The operational principle of this device assumes that the light entering the imaging system is unpolarized, so that the image splitting in the birefringent crystals produces equal intensities in each polarization. In practice, some reflected light, e.g. from oblique flat surfaces or from certain artificial materials, can have a significant degree of linear polarization. This will produce differences in contrast among the shifted images, which will reduce the performance of the super-resolution computations. Some reduction in such effects might be obtained by aligning the image shifts along the diagonal directions, since many cases of linearly polarized reflections will have polarization axes in the vertical-horizontal directions, and thus will produce equal intensities if split by a crystal with diagonal principal axes. Computational correction approaches should also be explored.
From the working principle of the SR algorithm, more sub-pixel displaced images would result in SR images with more accurate pixel values or higher up-sampling factors. This sub-pixel image shifter has the potential to generate more sub-images with different displacements, by inserting additional specific birefringent crystals and LC waveplates into the cascaded structure. Of course, the increasing LC layers would also introduce more wavelength dependence, although this might be overcome by the LC-layer design to compensate the optical path differences for the whole visible spectrum. Additional insertion loss would also result from cascading additional stages. Alternatively, other electro-optic modulation techniques, such as Pockels cells, could achieve more displacement values within a pixel range, although high control voltages would likely be required.

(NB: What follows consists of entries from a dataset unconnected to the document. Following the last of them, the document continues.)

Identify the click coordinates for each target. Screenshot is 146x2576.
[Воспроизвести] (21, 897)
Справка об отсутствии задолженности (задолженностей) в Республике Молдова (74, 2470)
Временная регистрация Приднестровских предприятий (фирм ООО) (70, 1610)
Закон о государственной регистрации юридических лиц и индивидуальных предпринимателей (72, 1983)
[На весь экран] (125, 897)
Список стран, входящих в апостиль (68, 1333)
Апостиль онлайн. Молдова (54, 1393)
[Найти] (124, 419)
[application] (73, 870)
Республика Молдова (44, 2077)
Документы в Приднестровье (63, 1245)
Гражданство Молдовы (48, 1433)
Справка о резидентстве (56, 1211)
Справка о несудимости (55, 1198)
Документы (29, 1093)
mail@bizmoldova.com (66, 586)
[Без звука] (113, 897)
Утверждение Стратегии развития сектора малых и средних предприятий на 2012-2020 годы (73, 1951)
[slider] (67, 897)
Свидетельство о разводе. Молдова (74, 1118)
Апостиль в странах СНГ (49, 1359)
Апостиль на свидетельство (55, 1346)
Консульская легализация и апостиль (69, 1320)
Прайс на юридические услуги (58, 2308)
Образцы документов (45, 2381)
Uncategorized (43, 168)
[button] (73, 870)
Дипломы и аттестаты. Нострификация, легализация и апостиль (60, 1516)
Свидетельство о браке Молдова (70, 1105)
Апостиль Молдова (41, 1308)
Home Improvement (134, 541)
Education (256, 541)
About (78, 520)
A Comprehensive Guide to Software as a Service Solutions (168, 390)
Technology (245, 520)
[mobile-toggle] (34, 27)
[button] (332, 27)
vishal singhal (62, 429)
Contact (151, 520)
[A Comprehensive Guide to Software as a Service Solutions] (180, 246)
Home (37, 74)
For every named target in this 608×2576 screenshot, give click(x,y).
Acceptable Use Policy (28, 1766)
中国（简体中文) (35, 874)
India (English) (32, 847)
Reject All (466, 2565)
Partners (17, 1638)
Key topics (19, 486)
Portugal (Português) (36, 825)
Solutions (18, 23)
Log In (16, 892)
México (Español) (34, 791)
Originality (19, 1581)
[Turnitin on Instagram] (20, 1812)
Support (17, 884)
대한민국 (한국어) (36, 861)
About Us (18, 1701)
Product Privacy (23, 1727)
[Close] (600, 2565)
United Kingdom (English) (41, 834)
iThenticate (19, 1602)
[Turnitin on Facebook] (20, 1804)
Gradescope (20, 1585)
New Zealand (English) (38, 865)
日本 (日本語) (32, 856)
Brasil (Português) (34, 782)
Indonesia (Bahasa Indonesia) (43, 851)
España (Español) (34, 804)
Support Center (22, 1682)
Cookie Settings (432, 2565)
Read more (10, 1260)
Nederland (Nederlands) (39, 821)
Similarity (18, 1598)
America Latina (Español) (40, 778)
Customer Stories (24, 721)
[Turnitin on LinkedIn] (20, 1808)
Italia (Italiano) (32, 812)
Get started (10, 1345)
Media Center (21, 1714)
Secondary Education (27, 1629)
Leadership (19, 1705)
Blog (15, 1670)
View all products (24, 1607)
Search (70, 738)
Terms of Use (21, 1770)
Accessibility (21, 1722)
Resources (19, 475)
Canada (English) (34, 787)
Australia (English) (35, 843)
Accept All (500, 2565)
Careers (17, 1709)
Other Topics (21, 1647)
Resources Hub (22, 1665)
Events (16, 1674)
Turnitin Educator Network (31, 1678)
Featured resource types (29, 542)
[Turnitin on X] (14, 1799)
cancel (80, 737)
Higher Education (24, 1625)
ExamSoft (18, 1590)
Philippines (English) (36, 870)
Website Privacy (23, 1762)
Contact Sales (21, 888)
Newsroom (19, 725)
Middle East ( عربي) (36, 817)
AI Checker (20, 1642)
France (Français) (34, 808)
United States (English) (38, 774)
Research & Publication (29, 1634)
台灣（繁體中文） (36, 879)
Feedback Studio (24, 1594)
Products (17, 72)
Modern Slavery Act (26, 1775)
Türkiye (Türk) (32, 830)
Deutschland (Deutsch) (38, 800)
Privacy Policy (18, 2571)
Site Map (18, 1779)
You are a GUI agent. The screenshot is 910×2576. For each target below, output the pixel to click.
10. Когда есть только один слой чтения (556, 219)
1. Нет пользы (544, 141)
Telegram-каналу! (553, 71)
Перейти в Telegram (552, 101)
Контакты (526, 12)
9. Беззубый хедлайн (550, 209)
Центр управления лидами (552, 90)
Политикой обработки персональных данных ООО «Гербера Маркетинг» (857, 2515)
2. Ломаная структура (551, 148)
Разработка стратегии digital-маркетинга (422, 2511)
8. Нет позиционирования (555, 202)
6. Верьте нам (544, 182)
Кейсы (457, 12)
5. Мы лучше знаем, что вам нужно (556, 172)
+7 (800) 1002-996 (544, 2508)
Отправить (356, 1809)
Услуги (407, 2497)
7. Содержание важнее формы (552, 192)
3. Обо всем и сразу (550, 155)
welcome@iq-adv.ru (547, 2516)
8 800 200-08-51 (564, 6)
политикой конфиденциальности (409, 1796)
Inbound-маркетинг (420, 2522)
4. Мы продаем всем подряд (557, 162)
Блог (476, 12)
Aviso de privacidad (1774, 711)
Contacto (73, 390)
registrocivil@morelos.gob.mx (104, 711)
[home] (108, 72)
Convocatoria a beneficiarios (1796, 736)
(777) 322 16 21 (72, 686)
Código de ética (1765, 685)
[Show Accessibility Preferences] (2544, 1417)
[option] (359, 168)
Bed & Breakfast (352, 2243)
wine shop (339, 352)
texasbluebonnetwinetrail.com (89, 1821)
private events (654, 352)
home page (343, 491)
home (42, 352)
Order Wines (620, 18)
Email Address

The authors greatly appreciate the assistance of Mr. Chia-Yu Lee, Department of Optics and Photonics, National Central University, Taiwan, and Mr. Sam Harrasi, Department of Electrical & Electronic Engineering, Imperial College London, UK, in developing the device assembly and control circuit, respectively. We would also like to thank Prof. Guang-Zhong Yang for suggesting work on sub-pixel shifters for computational cameras. Finally, one of us (Hsiao-Chin Lan) also thanks the Graduate Student Study Abroad Program (GSSAP) of the National Science Council, Taiwan, for funding his research at Imperial College London.